- O Globo
Os destinos de Ketellen, Davi e Francisco são parte do retrato atual do Brasil. Este retrato pode melhorar a passos lentos
Duas notícias se cruzaram nesta segunda semana de novembro, Mês da Consciência Negra no Brasil. Uma é de abrangência nacional e inédita — segundo o estudo “Desigualdades sociais por cor ou raça”, do Instituto Brasileiro de Geografia e Estatística (IBGE), estudantes negros passaram a ser maioria no ensino superior público do país em 2018. Alvíssaras.
A segunda notícia é local e recorrente — menina atingida na rua por bala perdida morre no Rio. Ketellen Gomes estava a caminho da escola quando levou o tiro. Aos 5 anos de idade, cursava o pré e talvez, muito talvez, viria se somar aos 50,3% negros (pretos e pardos) que hoje compõem a maioria dos estudantes em universidades públicas. Ou, quem sabe, se tornaria uma das alunas por trás da estatística de 46,6% negros em faculdades privadas.
Não deu.
Junto à mãe de bicicleta, estava quase chegando na escola não longe de casa, no bairro do Realengo, Zona Oeste, quando, num carro branco, três homens de touca ninja dispararam vários tiros. Embora não dirigidos à menina, um acertou sua perna e foi fatal. Segundo relato de uma tia-avó de Ketellen, um dos atiradores, ao perceber que fizera uma vítima “colateral”, teria feito um aceno de desculpas antes de sumir naquela paisagem de morte. Soube-se depois que os matadores eram milicianos em missão específica: executar um jovem do bairro envolvido com o tráfico para ampliar o raio de atuação criminosa da milícia na região. E assim foi fuzilado Davi Gabriel Martins do Nascimento, 17 anos, negro, de escolaridade desconhecida. Davi se enquadra em outra estatística do estudo sobre desigualdades do IBGE, a da taxa de homicídio de jovens pretos ou pardos, do sexo masculino, entre 15 e 29 anos de idade. São185 homicídios desses jovens para cada cem mil habitantes, contra a média nacional de 43,4 negros assassinados, de todas as faixas etárias. Entre a população branca, o indicador se manteve estável na série histórica de 2012 a 2017: 16 homicídios para cada cem mil habitantes.
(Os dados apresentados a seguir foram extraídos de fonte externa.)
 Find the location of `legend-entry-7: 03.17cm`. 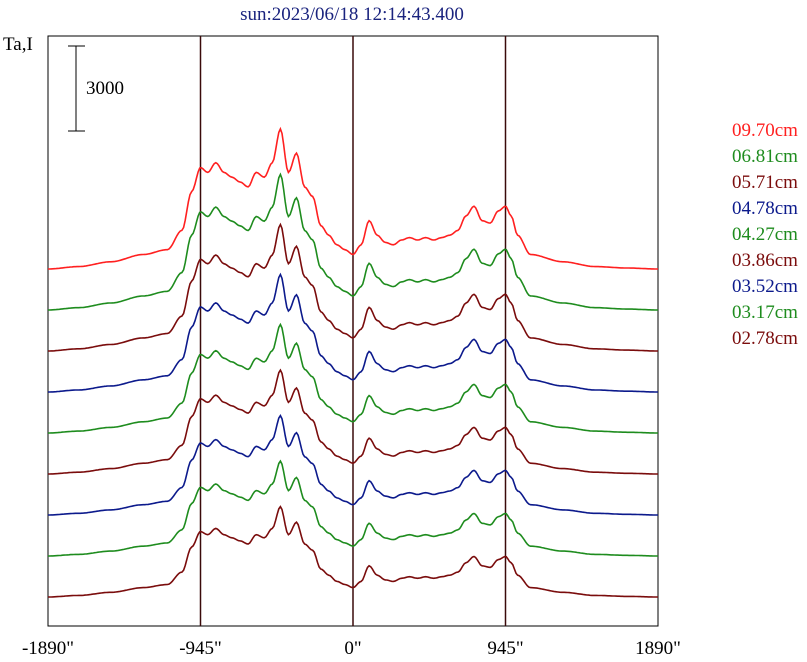

legend-entry-7: 03.17cm is located at coordinates (765, 312).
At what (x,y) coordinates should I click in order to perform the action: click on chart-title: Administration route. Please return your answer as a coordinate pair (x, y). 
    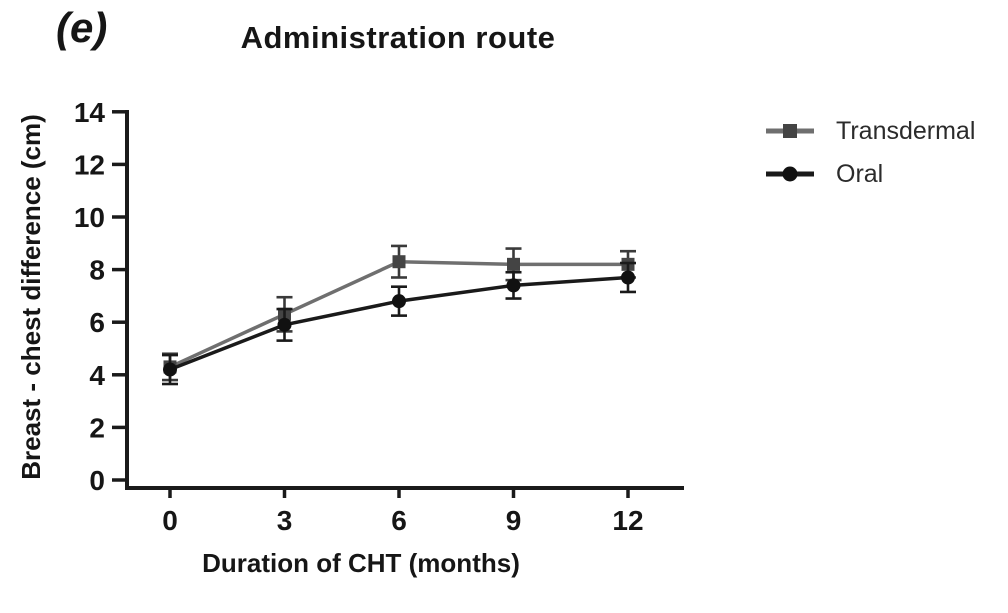
    Looking at the image, I should click on (398, 38).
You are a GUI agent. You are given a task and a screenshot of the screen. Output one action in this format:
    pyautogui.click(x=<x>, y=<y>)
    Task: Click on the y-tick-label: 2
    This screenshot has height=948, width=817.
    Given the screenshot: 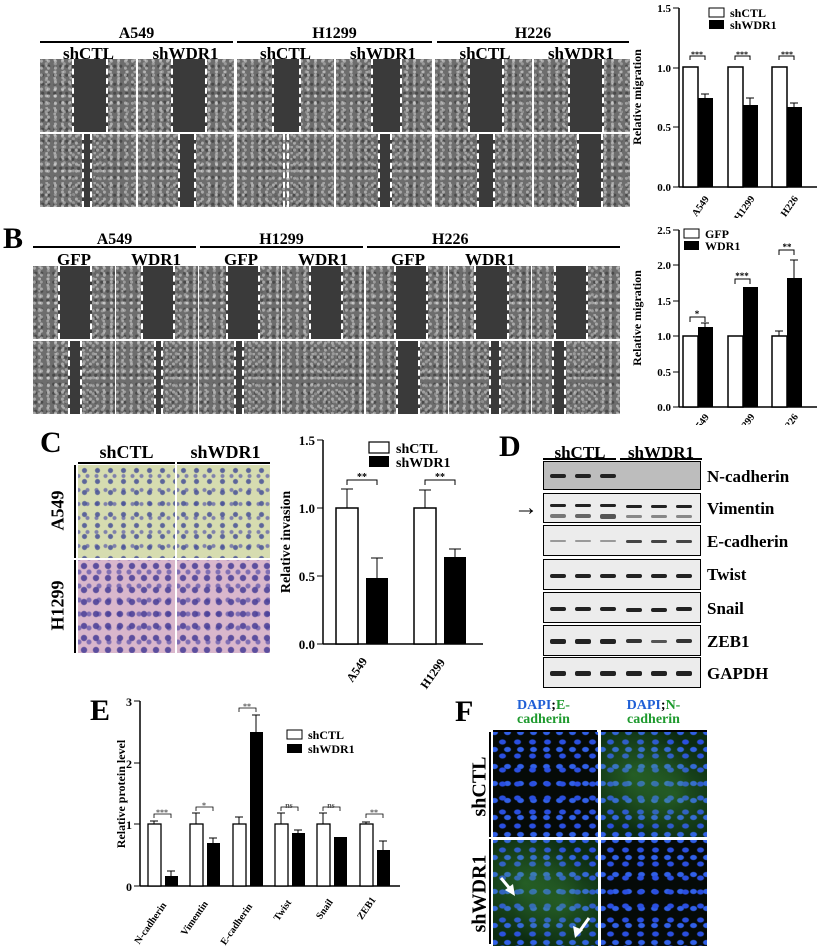 What is the action you would take?
    pyautogui.click(x=129, y=764)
Corte para o bairro de Vicente de Carvalho, na Zona Norte, distante uns 20 km de Realengo. Ali, enquanto o noticiário da manhã ainda detalhava o luto pela morte da menina Ketellen, Francisco Paulo da Silva se reunia para uma oração com colegas da Comlurb, onde trabalhava. Segundo seu chefe na gerência de Irajá, o gari era religioso e gostava de cantar hinos enquanto trabalhava. Foi atingido por uma bala perdida enquanto fazia trabalho de capina. Assim, do nada. Como na estrofe de “Convoque seu Buda” do cantor e compositor Criolo, que diz: “Sonho em corrosão, migalhas são/ Como assim bala perdida? /O corpo caiu no chão!”
Francisco era negro e tinha conseguido chegar aos 61 anos — 21 como gari. Driblara o terreno racial minado que condena tantos jovens a serem assassinados no país. A Comlurb acabou sendo sua faculdade de vida. À sua época, a Lei Federal de Cotas, sancionada por Dilma Rousseff em 2012, ainda era considerada ficção ou importação do estrangeiro. E caso tivesse tido a oportunidade de ser admitido numa universidade, Francisco talvez estivesse entre os 61,8% de estudantes negros que, segundo o IBGE, interrompem ou abandonam o curso por ter de trabalhar ou procurar emprego. Ou ainda, de acordo com o estudo citado, teria um rendimento médio mensal 42,5% inferior ao recebido pelo trabalhador de cor branca.
Os destinos de Ketellen, Davi e Francisco são parte do retrato atual do Brasil. Este retrato pode melhorar a passos lentos, como a teimosa taxa de analfabetismo adulto, que baixou apenas 0,7% em seis anos. Ou pode dar saltos rumo a algum futuro, impulsionado pelo sistema de cotas que reserva vagas a determinados grupos populacionais, somado a financiamentos estudantis confiáveis e todo um leque de políticas públicas. Francisco viveu o quanto pôde num Brasil retrógrado. O jovem Davi é a chaga maior do presente — tanto na curta vida que levou como nas circunstâncias da morte. E Ketellen não teve tempo sequer de saber se teria futuro. Quase todas as fotos da menina postadas pela família a mostram vestindo a camiseta do uniforme escolar. A Escola Municipal Stella Guerra Duval não possui biblioteca nem banda larga nos 14 computadores coletivos. Mas tem professores com levas de crianças para inserir na vida e no Brazilzão.
Consciência negra é tão mais do que o mês de novembro em foco!